一、外泌体RNA提取重要性 外泌体是直径30-150 nm的细胞外囊泡，携带母细胞的蛋白质、脂质和核酸信息。其中，外泌体RNA因其稳定性高、功能多样，成为研究细胞间调控机制的关键分子。例如： •肿瘤标志物：血液外泌体中的miRNA可反映肿瘤进展。 •疾病治疗：外泌体RNA参与免疫调节和信号通路调控。 •无创诊断：相比组织活检，体液（如血液、尿液）中的外泌体RNA更易获取。 但外泌体RNA含量极低（仅占外泌体总成分的约1%），且易被降解，如何高效、高质量提取成为实验成败的核心。 二、外泌体RNA提取的四大方法 1. 超速离心法 原理：通过梯度离心逐步去除杂质，最终获得高纯度外泌体。 •优点：金标准，适用于多种样本（如血清、细胞上清）。 •缺点：耗时长（约6-8小时），设备要求高，可能损伤外泌体膜结构。 关键步骤： 1.样本预处理：低速离心（2000×g，30分钟）去除细胞碎片。 2.超速离心：10万×g，70分钟，重复2次。

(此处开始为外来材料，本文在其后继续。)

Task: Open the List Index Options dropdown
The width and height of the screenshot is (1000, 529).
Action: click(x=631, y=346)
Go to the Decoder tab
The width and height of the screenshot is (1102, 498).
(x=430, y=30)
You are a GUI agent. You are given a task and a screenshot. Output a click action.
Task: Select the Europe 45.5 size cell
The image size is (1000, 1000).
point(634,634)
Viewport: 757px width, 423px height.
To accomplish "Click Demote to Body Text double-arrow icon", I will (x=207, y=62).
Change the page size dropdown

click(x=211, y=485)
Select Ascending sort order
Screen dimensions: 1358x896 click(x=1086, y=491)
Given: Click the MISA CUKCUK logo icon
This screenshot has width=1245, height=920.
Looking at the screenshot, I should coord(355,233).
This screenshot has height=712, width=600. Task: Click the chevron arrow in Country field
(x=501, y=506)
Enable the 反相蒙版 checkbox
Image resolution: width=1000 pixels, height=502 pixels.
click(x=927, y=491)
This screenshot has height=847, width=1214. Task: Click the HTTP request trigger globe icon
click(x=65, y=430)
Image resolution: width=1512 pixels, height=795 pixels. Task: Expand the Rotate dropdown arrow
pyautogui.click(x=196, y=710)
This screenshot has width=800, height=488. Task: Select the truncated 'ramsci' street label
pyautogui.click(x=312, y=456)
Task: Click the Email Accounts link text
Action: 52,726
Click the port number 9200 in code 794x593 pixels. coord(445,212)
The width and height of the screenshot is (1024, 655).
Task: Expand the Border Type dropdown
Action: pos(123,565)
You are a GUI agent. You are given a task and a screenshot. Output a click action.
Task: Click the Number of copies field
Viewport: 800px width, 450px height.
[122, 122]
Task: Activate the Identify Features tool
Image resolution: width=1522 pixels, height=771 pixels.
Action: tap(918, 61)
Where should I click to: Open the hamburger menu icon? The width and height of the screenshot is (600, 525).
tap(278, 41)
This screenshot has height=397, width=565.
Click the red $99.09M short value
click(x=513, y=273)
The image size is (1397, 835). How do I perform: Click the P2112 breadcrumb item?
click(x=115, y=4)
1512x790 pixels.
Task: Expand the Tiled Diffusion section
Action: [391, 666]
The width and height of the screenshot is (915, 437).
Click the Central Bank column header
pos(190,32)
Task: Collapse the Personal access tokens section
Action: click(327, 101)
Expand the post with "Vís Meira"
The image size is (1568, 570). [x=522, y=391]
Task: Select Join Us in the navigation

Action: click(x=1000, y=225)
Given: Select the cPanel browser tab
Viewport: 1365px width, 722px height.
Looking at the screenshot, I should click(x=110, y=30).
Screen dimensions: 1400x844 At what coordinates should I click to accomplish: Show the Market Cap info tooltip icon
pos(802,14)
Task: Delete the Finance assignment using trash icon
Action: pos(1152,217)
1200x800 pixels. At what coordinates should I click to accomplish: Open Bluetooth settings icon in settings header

2. 试剂盒法（如ExoQuick、Qiagen） 原理：利用聚合物沉淀外泌体，再通过裂解液释放RNA。 •优点：操作简单，耗时短（约1-2小时），适合小样本量。 •缺点：可能引入蛋白或多糖污染，影响下游测序。 关键试剂：PEG（聚乙二醇）是沉淀核心成分。 3. 超滤法 原理：利用不同孔径滤膜截留外泌体。 •优点：保留外泌体完整性，适合功能研究。 •缺点：滤膜易堵塞，回收率低。 4. 免疫磁珠法 原理：通过抗体（如CD63、CD9）特异性捕获外泌体。 •优点：特异性高，适用于特定亚群外泌体研究。 •缺点：成本高，抗体可能影响RNA释放
选择建议： •优先考虑样本类型：血清/血浆推荐超速离心法；细胞上清可用试剂盒法。 •结合下游实验：若需RNA测序，优先保证纯度；若研究外泌体功能，需保持结构完整。 三、外泌体RNA提取详细流程（以超速离心+试剂盒法为例） 前期准备 •样本处理： •血液样本：采集后30分钟内离心（2000×g，30分钟）分离血浆，-80℃保存。 •细胞上清：去除死细胞后，4℃保存不超过72小时。 •试剂与耗材：RNase-free离心管、TRIzol LS、氯仿、异丙醇等。
实验步骤 1.外泌体分离 •超速离心法：按上述步骤获得外泌体沉淀。 •试剂盒法：按说明书比例加入ExoQuick溶液，4℃过夜沉淀。 2.外泌体裂解 •加入TRIzol LS（含强变性剂），剧烈涡旋10分钟，充分裂解膜结构。 注意：裂解不彻底会导致RNA得率降低！ 3.RNA提取 •加入氯仿分层，离心后取上层水相。 •加入异丙醇沉淀RNA，75%乙醇洗涤。 •RNase-free水溶解沉淀。 4.质量检测 •浓度与纯度：Nanodrop检测A260/A280（理想值1.8-2.1）。 •完整性：Agilent 2100分析RIN值（外泌体RNA片段小，RIN值可能偏低）。 •特异性：qPCR检测外泌体标志基因（如TSG101、CD63）。
四、如何提高外泌体RNA的得率？ 1.样本富集：对于低浓度样本（如尿液），可先通过超滤浓缩。 2.联合使用蛋白酶K：消化外泌体表面蛋白，促进RNA释放。 3.避免反复冻融：解冻后立即提取，分装保存。